Wednesday, July 20, 2011

Danny DeVito

Daniel Michael DeVito, Jr. (known as Danny DeVito, born November 17, 1944) is an American actor, comedian, director, and producer. He first gained prominence for his portrayal of Louie De Palma on the ABC and NBC television series Taxi (1978–1983), for which he won a Golden Globe and an Emmy.

DeVito and his wife, Rhea Perlman, founded Jersey Films, a production company known for films such as Pulp Fiction, Garden State, and Freedom Writers. DeVito also owns Jersey Television, which produced the Comedy Central series Reno 911!. DeVito and Perlman also starred together in his 1996 film Matilda, based on Roald Dahl's children's novel. He currently stars as Frank Reynolds on the FX sitcom It's Always Sunny in Philadelphia
DeVito was born in Neptune Township, New Jersey, the son of Julia, a homemaker, and Daniel Michael DeVito, Sr., who owned several small businesses, including a dry cleaning store, a dairy outlet, a luncheonette, and a pool hall. DeVito is of Italian descent and was raised a Roman Catholic, growing up in Asbury Park. He boarded at Oratory Preparatory School, in Summit, New Jersey, graduating in 1962, and subsequently trained at the American Academy of Dramatic Arts, from which he graduated in 1966.
DeVito played Martini in the 1975 film One Flew Over the Cuckoo's Nest, reprising his role from the 1971 off-Broadway play of the same name. He gained fame in 1978 playing Louie De Palma, the short but domineering dispatcher for the fictional Sunshine Cab Company, on the hit TV show Taxi. After Taxi ended, DeVito began a successful film career, starting with roles in 1983's Terms of Endearment, and as the comic rogue in the romantic adventure Romancing the Stone, starring Michael Douglas and Kathleen Turner, and its 1985 sequel, The Jewel of the Nile. In 1986, DeVito starred in Ruthless People
Bette Midler and Judge Reinhold, and in 1987, he made his feature-directing debut with the dark comedy Throw Momma from the Train, in which he starred with Billy Crystal and Anne Ramsey. Two years later, DeVito reunited with Douglas and Turner in The War of the Roses, which he directed and in which he co-starred.

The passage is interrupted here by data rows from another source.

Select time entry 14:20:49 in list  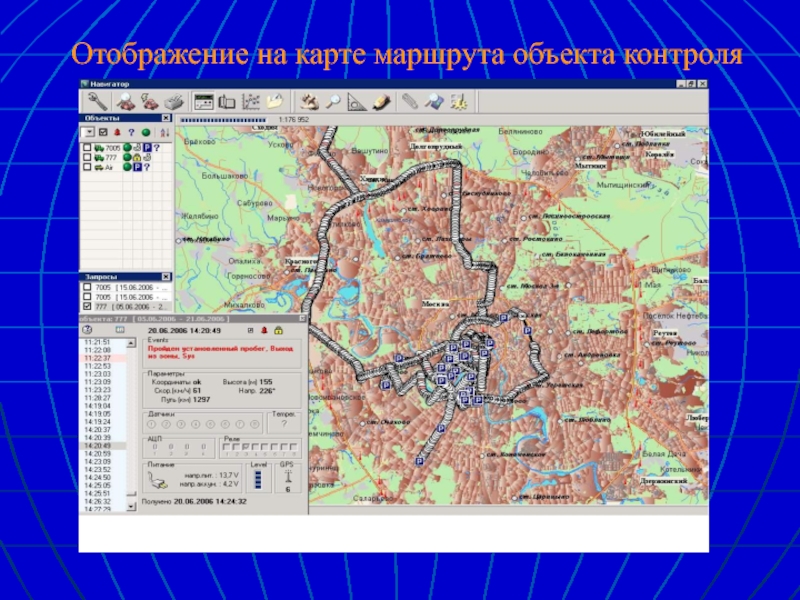(x=98, y=446)
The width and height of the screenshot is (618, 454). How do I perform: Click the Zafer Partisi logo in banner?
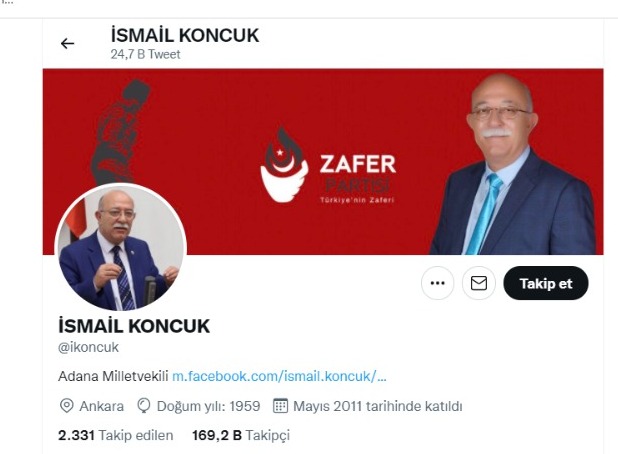[328, 166]
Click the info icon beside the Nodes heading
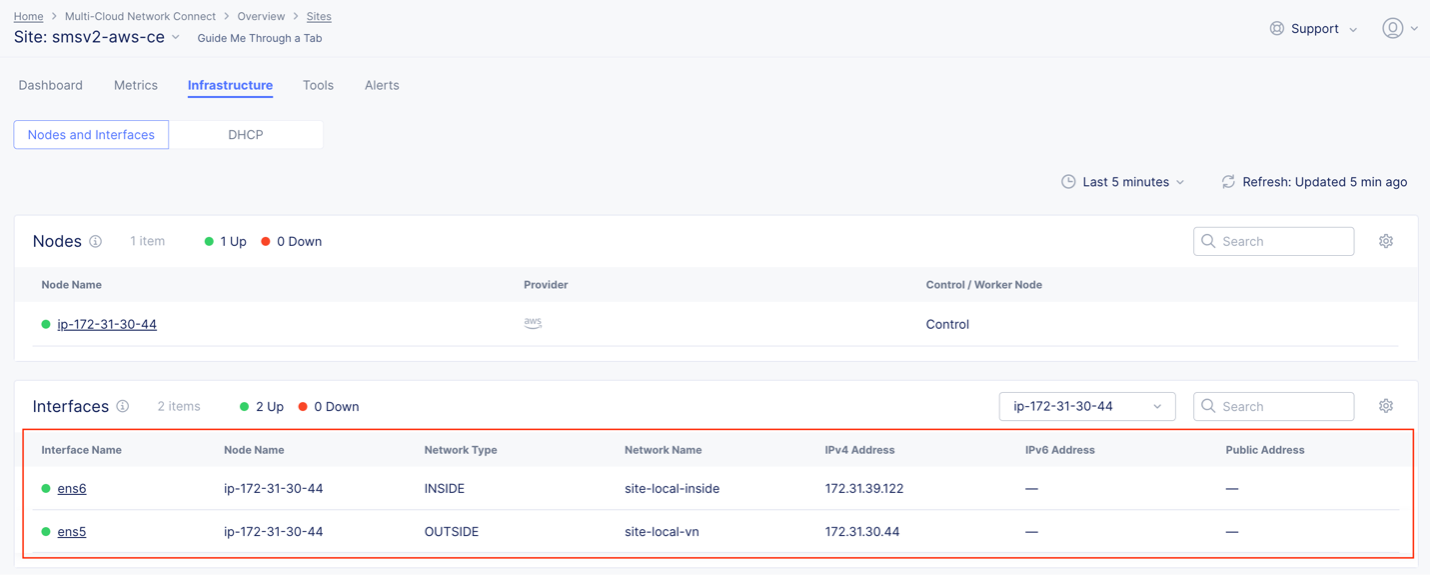Screen dimensions: 1430x577 pyautogui.click(x=95, y=241)
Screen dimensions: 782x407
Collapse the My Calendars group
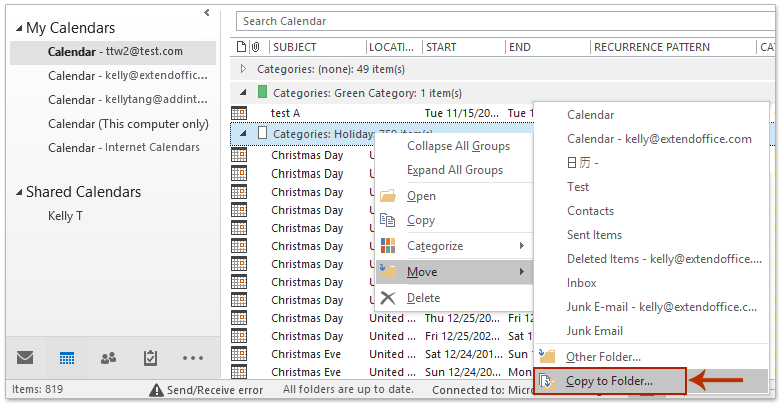click(17, 29)
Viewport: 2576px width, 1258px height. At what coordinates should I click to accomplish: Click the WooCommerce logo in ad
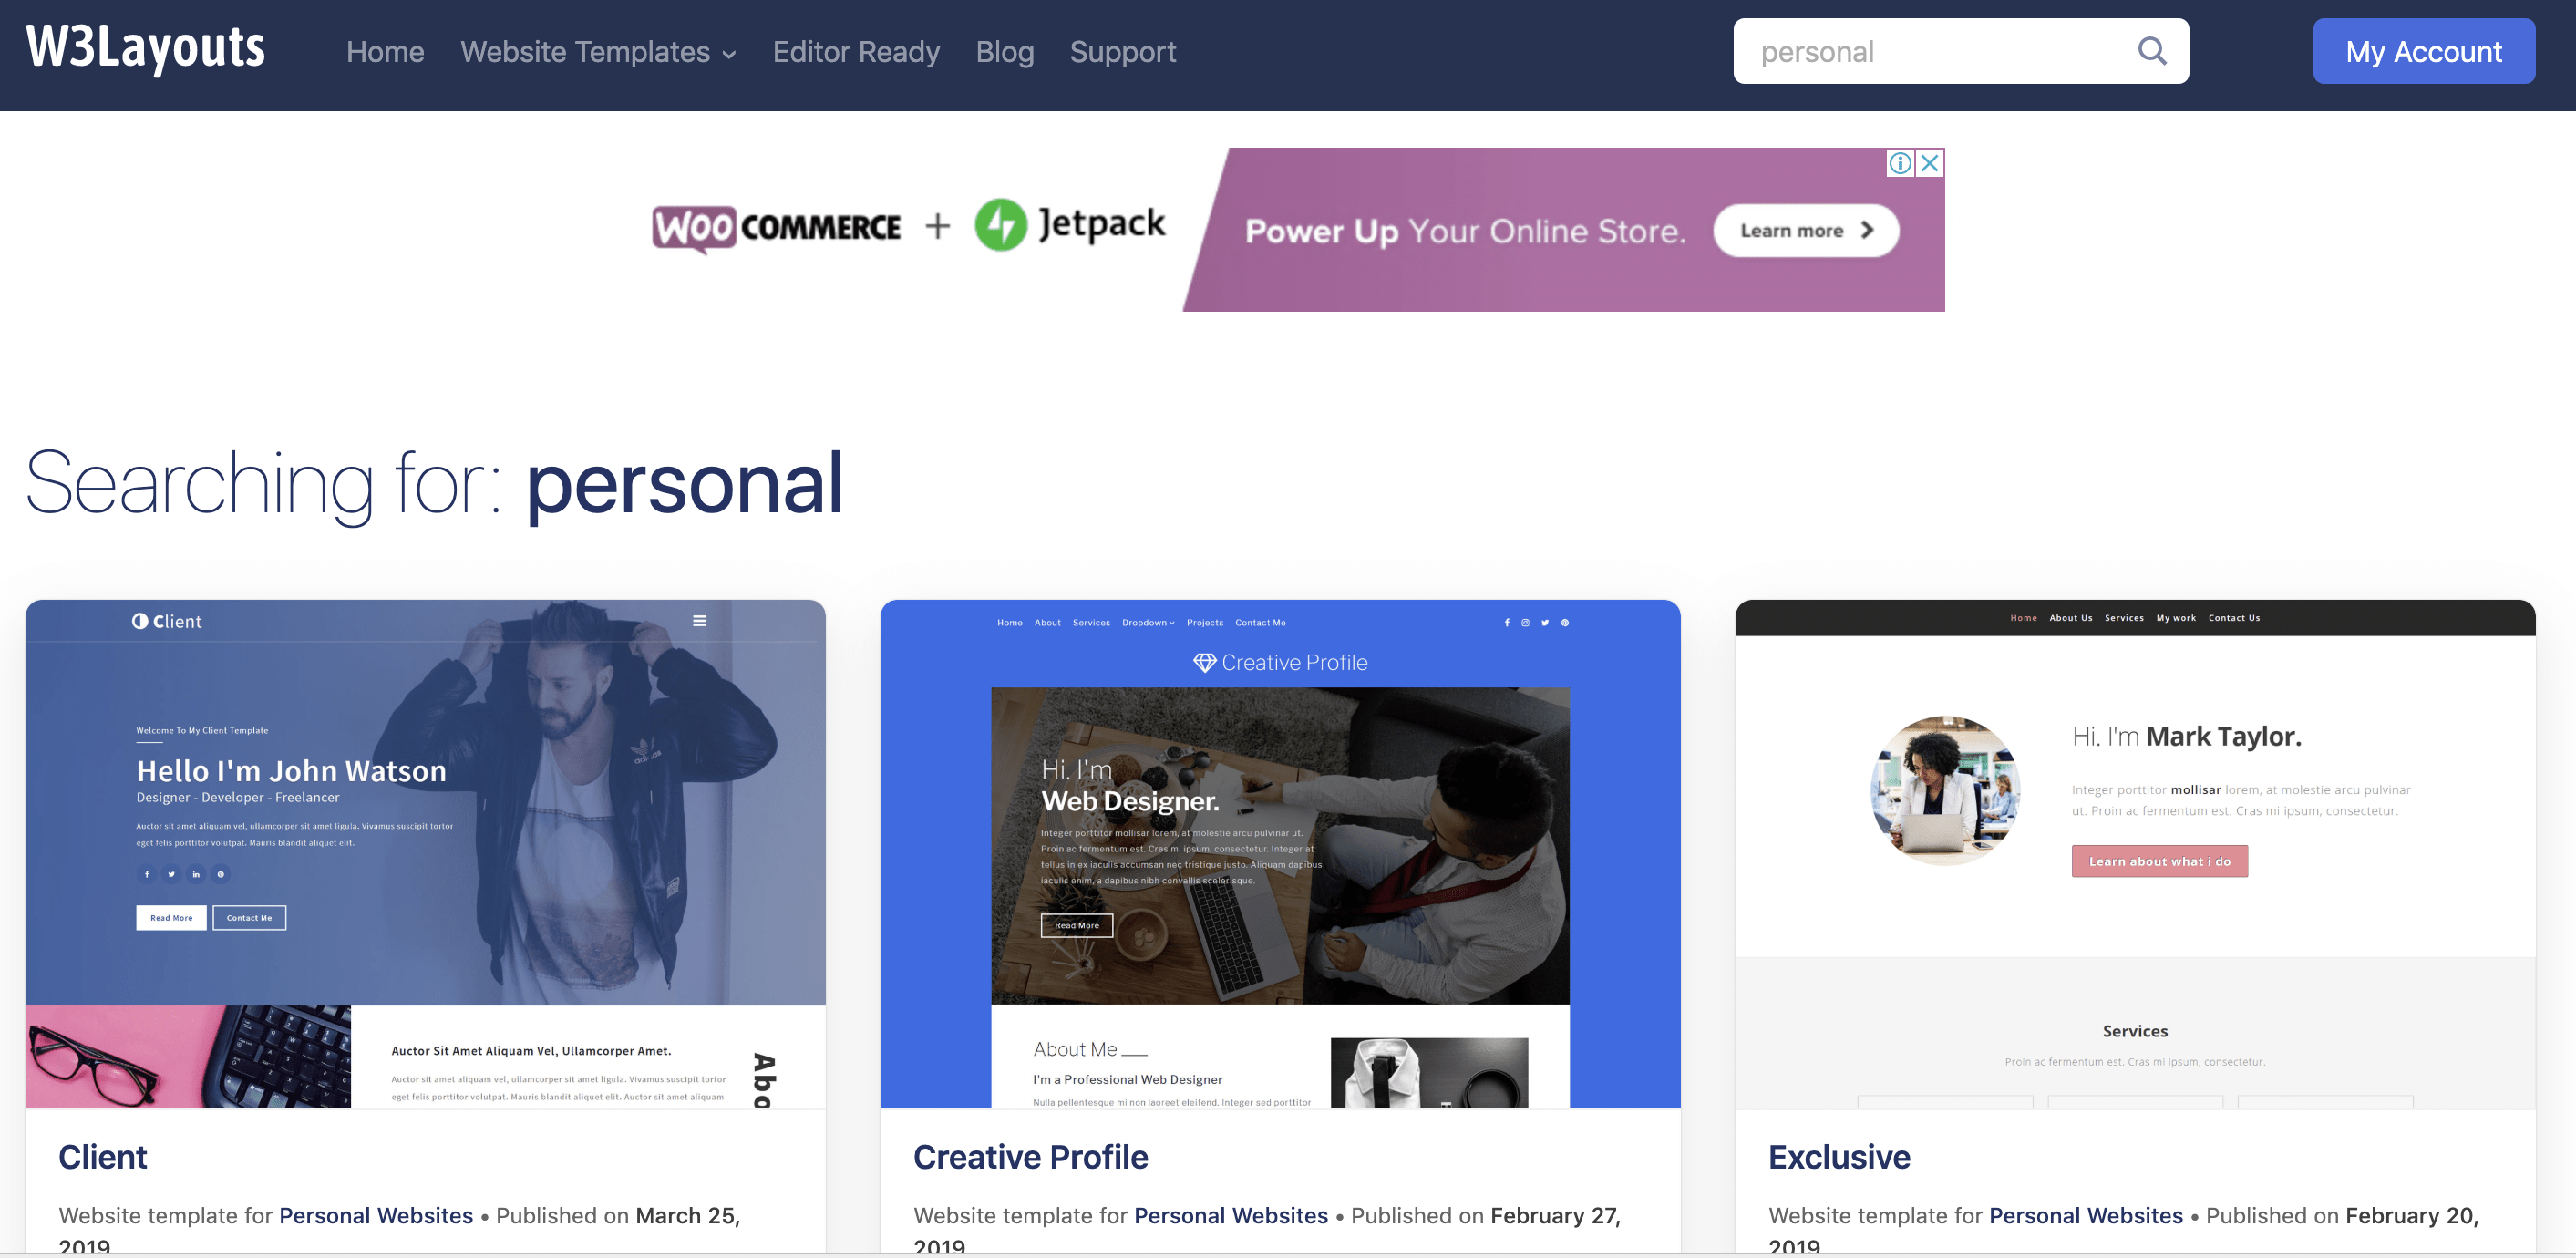point(777,227)
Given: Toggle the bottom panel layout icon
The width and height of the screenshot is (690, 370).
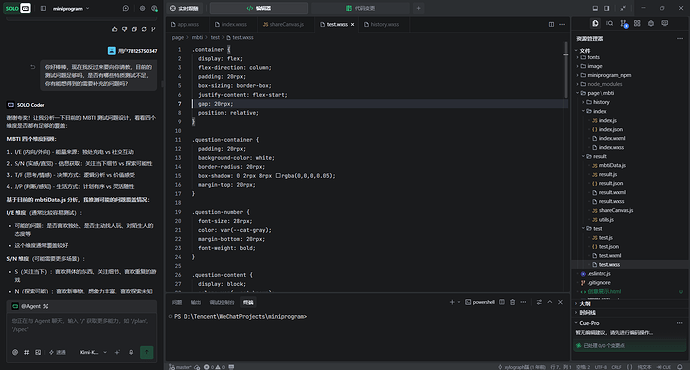Looking at the screenshot, I should [x=595, y=8].
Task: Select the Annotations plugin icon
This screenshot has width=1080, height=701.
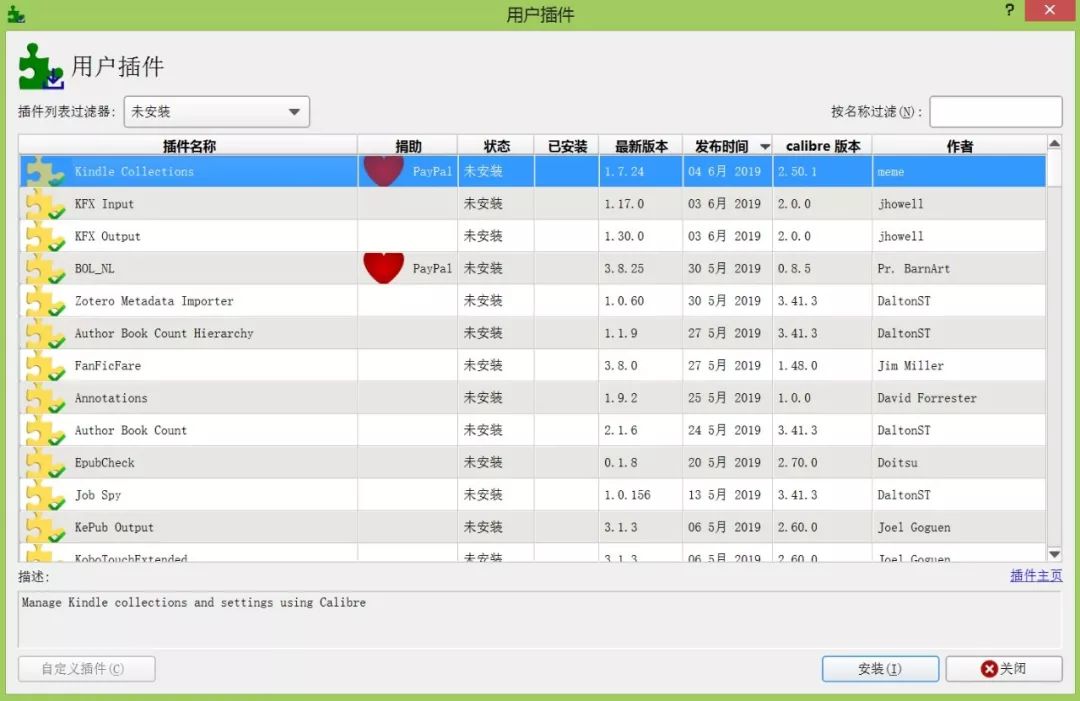Action: pos(45,399)
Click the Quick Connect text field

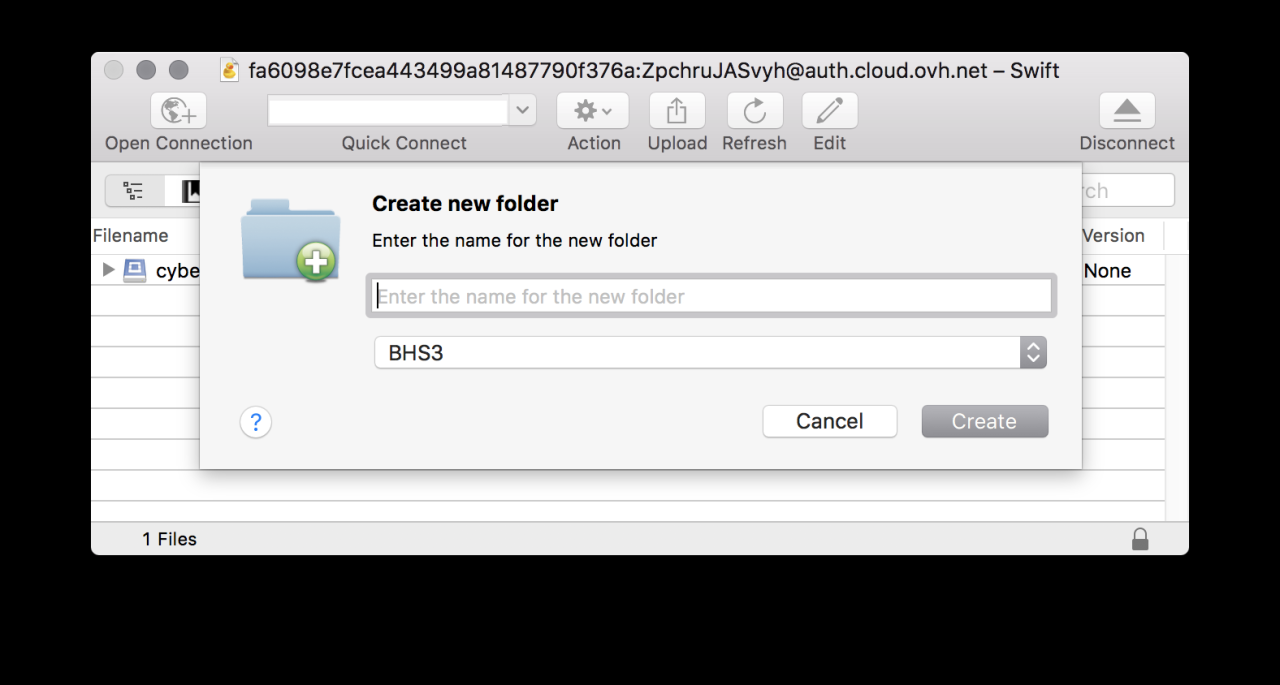click(x=388, y=110)
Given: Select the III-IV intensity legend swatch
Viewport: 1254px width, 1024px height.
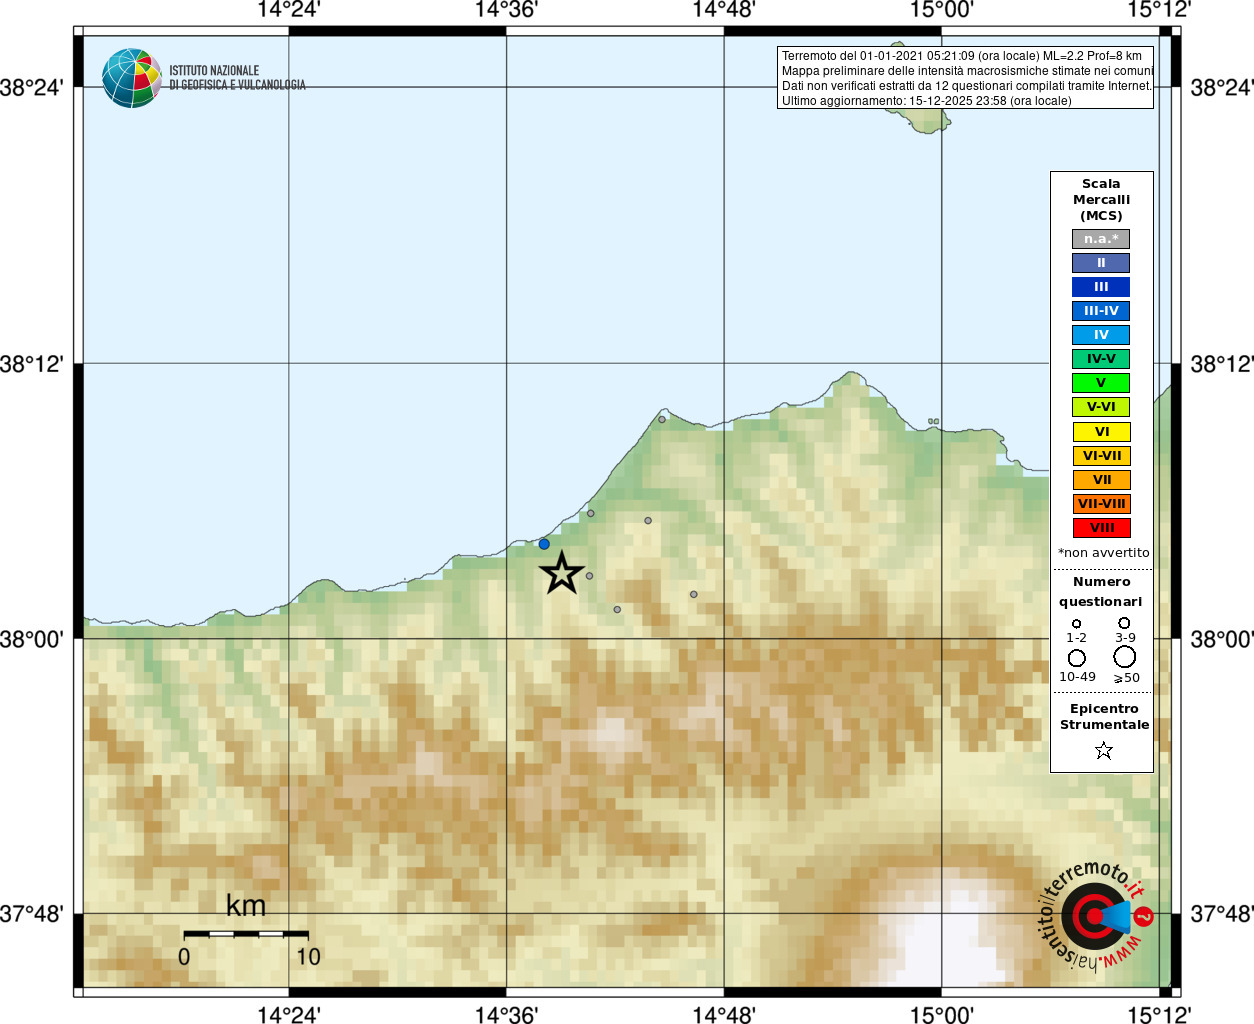Looking at the screenshot, I should click(x=1101, y=311).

DeVito's work during this time includes Other People's Money with Gregory Peck, director Barry Levinson's Tin Men as a competitive rival salesman to Richard Dreyfuss' character, two co-starring vehicles with Arnold Schwarzenegger (the comedies Twins and Junior), and playing The Penguin as a deformed sociopath in director Tim Burton's Batman Returns (1992).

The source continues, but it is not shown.